= Radio Humsafar =

South Asian radio network

Radio Humsafar is a radio network providing South-Asian programming to over 2 million listeners in several major cities around the world. Radio Humsafar's programming is broadcast in the United States, Canada, India, Australia, and over the internet worldwide.

It was launched in Montreal in July 2000 and is currently heard on radio stations across Canada, India, Australia, and the United States. The station broadcasts family-oriented programming with a mix of news, music, current issues, comedy shows, kids programs and talk shows 24 hours a day, 7 days a week. The evening talk show hosted by Jasvir Sandhu is currently its most popular program.

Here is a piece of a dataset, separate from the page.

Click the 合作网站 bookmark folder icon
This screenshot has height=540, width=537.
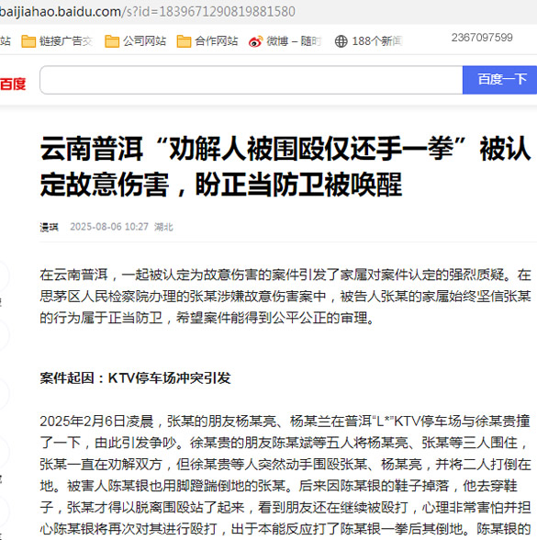[184, 41]
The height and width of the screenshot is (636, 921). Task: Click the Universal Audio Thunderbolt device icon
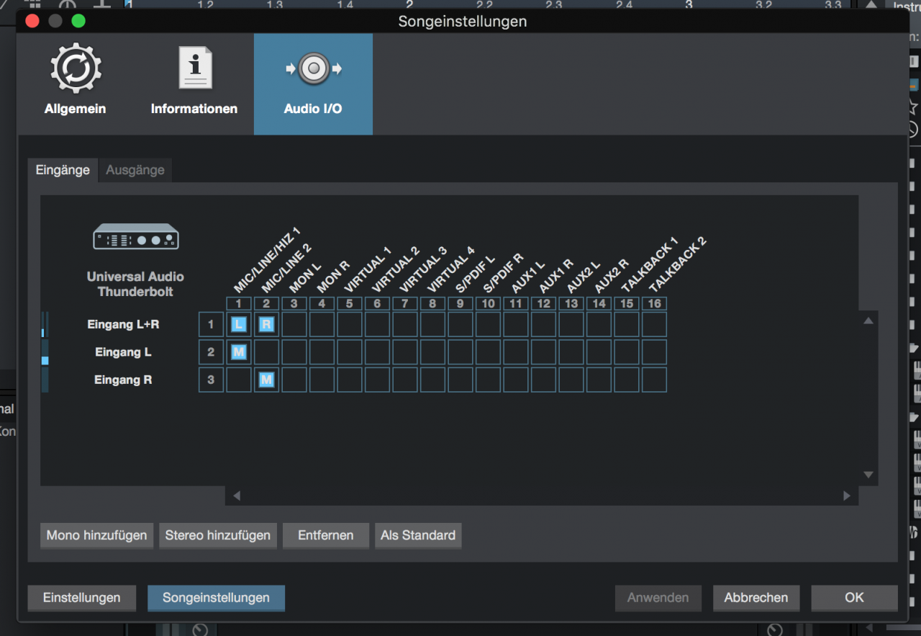click(136, 236)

Radio Humsafar can also be heard via satellite in North America using a DVB receiver via Telesat Anik F1 satellite.

== Radio stations ==

Radio Humsafar owns Laval, Quebec-based radio station CJLV 1570 AM; that station carries a French-language full-service format, including oldies music, talk programs and news updates throughout the day.

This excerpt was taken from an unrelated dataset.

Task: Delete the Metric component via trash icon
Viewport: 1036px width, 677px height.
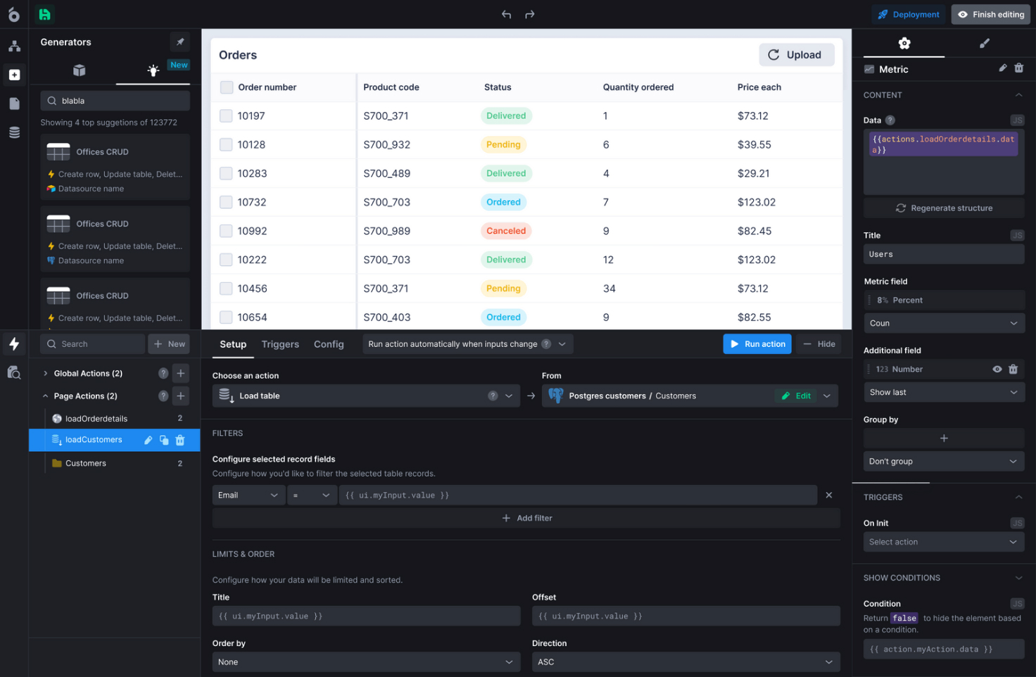Action: coord(1018,68)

On March 16, 2011, Radio Humsafar would pursue a second radio station in the Montreal area when it applied with the CRTC to operate a terrestrial ethnic radio station in Montreal, which would have operated at 1400 kHz with a universal transmitter power of 1,000 watts. On May 10, 2011, the application was withdrawn, for unknown reasons. Radio Humsafar would reapply again, this time at 1610 kHz, also broadcasting at 1,000 watts at all times; this application was approved by the CRTC on May 16, 2014. This station, whose call letters will be CHRN, will serve as a flagship for the Radio Humsafar network.

On October 21, 2015, Radio Humsafar received a license for a new radio station in the Toronto suburb of Brampton, Ontario, CIRF, broadcasting on 1350 kHz.